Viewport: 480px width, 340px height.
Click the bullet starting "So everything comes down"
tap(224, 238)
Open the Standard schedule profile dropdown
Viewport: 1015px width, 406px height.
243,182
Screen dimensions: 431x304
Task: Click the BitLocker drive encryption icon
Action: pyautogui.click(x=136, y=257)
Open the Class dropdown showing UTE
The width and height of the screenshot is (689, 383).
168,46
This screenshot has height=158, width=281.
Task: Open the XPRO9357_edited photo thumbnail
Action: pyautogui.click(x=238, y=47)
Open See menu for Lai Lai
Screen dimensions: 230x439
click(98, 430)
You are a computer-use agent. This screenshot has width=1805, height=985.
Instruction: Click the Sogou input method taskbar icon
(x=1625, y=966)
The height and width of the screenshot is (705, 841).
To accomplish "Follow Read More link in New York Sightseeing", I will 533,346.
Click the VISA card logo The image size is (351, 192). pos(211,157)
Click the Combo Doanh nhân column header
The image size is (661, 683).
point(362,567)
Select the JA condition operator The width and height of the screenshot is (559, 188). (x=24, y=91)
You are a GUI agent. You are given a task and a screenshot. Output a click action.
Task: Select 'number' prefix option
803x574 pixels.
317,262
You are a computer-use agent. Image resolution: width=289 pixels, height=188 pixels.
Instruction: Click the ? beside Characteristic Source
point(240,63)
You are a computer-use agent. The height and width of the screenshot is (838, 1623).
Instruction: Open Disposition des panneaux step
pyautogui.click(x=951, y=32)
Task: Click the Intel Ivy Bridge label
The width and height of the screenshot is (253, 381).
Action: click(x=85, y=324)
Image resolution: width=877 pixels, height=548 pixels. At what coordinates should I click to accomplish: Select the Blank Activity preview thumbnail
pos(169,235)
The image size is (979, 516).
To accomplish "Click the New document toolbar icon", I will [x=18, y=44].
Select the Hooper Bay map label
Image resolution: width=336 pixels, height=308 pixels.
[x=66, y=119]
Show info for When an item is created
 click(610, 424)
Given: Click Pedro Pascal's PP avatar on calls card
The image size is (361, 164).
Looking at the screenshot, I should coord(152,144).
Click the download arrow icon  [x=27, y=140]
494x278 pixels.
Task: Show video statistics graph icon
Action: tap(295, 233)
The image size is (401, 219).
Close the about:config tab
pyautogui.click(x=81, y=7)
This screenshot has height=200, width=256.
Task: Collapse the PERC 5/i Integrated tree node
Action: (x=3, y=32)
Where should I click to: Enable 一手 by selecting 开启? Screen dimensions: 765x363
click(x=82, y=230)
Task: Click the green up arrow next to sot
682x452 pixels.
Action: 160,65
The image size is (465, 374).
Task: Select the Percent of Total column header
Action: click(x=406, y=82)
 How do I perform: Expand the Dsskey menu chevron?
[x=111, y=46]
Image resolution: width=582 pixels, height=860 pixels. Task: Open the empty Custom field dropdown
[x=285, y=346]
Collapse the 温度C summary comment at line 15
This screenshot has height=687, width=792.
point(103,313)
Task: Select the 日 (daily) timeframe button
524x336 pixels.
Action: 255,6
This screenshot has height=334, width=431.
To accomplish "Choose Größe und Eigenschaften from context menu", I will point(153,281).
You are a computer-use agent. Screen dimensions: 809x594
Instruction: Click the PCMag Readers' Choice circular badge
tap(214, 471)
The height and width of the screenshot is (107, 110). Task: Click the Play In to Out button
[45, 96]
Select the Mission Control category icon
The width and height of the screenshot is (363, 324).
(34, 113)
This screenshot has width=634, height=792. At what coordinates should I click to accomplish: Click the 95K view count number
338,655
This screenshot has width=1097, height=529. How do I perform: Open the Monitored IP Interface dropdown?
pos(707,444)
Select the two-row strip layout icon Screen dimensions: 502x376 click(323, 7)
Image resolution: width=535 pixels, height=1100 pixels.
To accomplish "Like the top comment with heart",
------------------------
### Exercise prompt
Across the material, report every line that has the word "agent".

### Task answer
You are a computer-use agent. This screenshot has width=1805, height=985.
You are a GUI agent. You are given a task and a screenshot. Output a click action.
You are a computer-use agent. Image resolution: width=289 pixels, height=188 pixels.
You are a computer-use agent. The height and width of the screenshot is (838, 1623).
You are a computer-use agent. Screen dimensions: 809x594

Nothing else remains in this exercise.